:: Given exercise ::
Reproduce every line below, starting with the line containing "Image resolution: width=920" and going on through the final line, with 28 added to each number in the answer coordinates. Leave the pictures out.
-- Start --
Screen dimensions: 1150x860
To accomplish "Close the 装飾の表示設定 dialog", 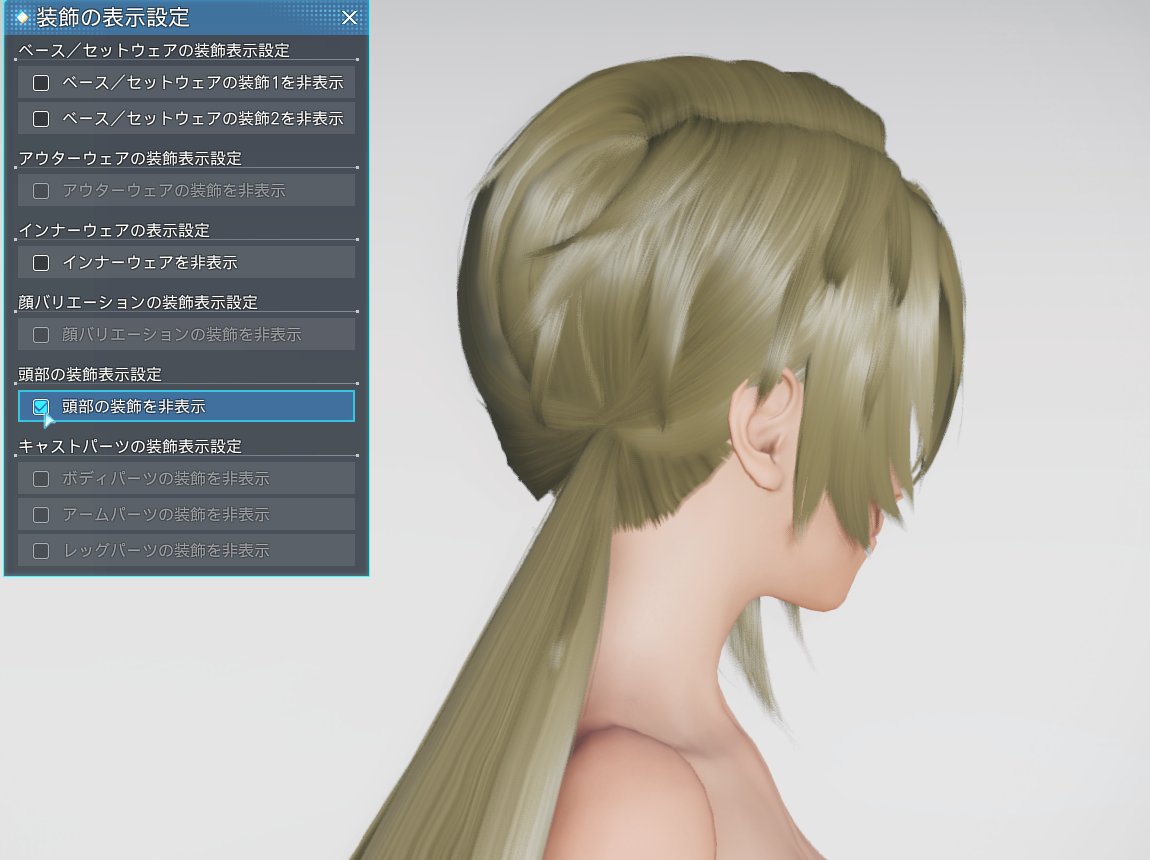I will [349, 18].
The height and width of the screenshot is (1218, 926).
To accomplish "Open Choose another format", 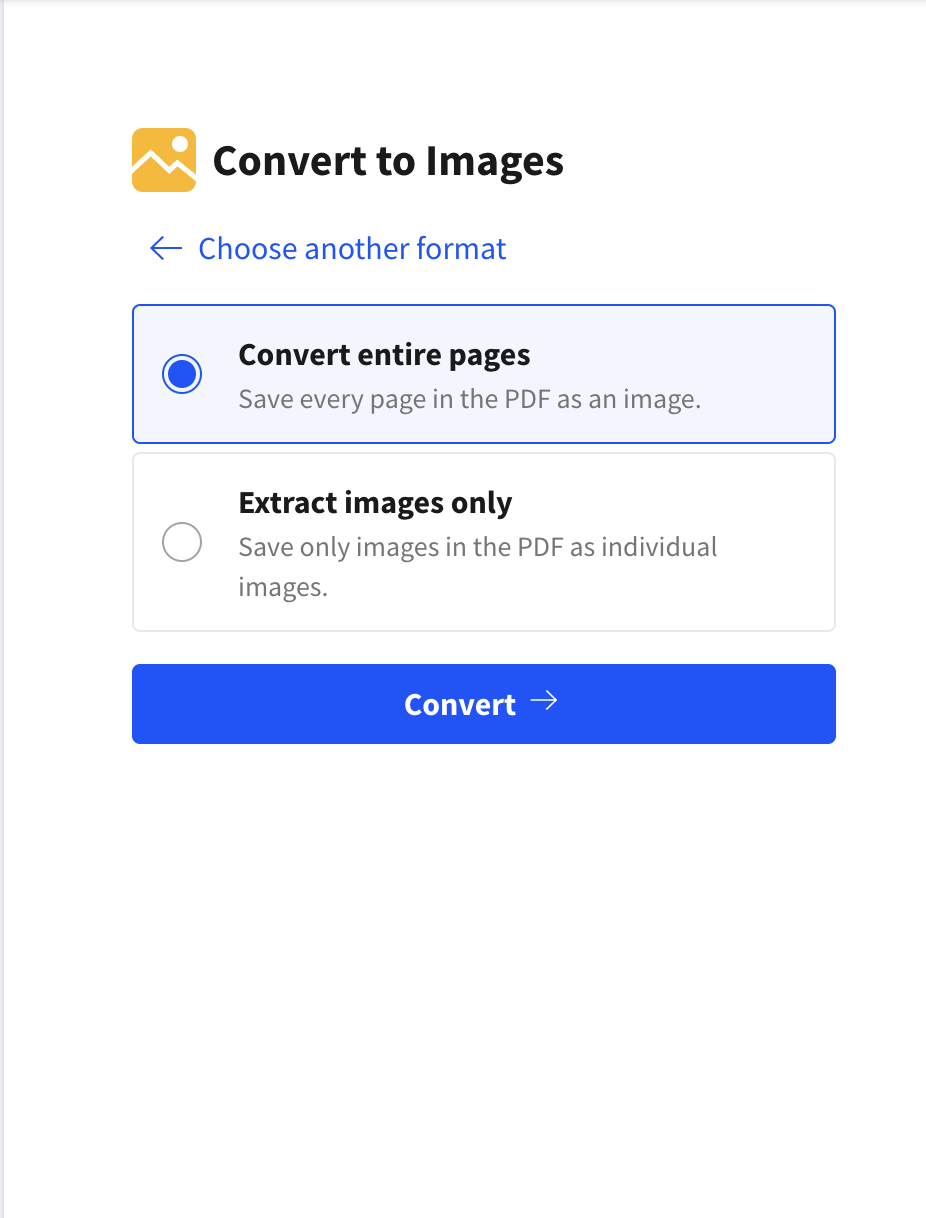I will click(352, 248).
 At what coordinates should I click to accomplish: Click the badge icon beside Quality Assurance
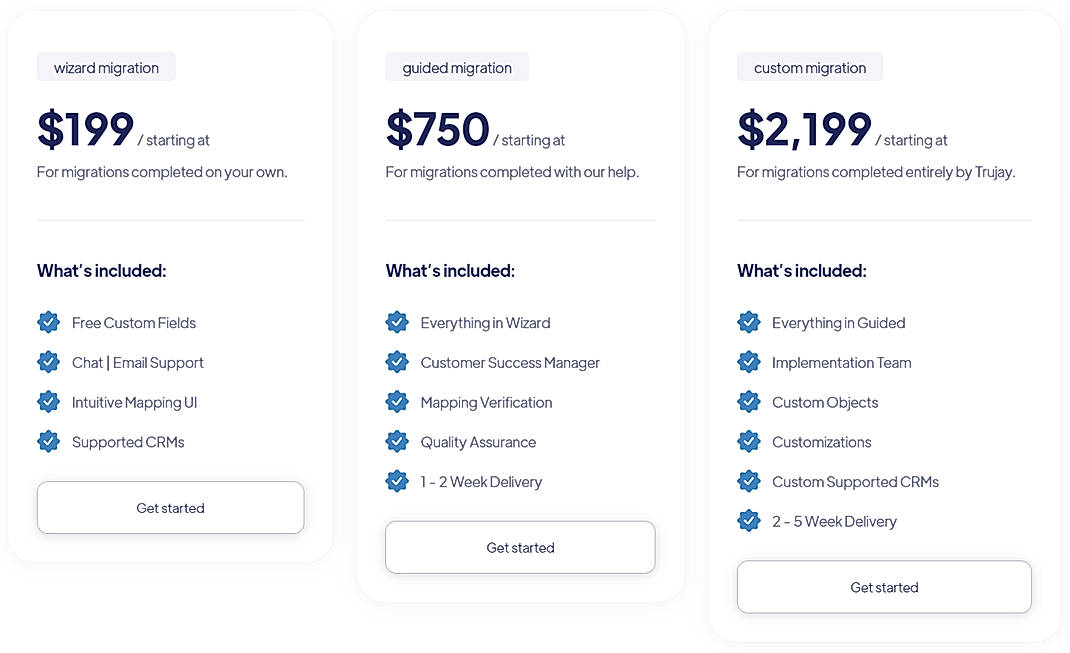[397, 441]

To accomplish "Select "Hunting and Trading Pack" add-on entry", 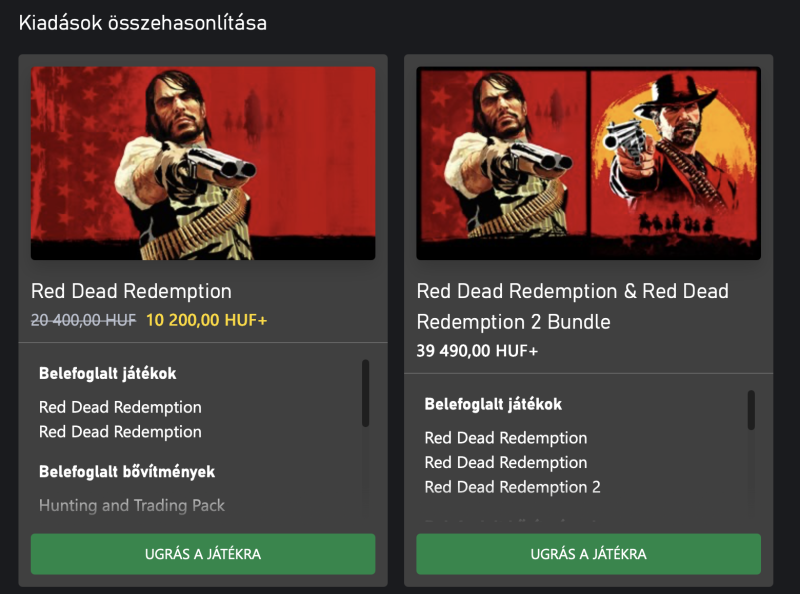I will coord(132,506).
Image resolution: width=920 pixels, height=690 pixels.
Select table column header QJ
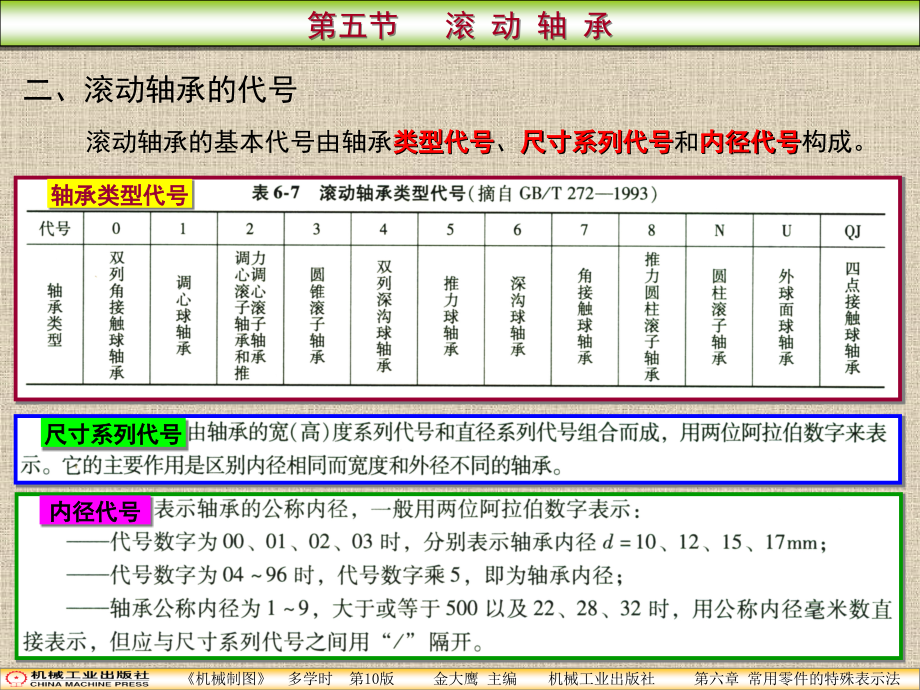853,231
-- End --
:: Final result ::
Image resolution: width=920 pixels, height=690 pixels.
Select table column header QJ
881,259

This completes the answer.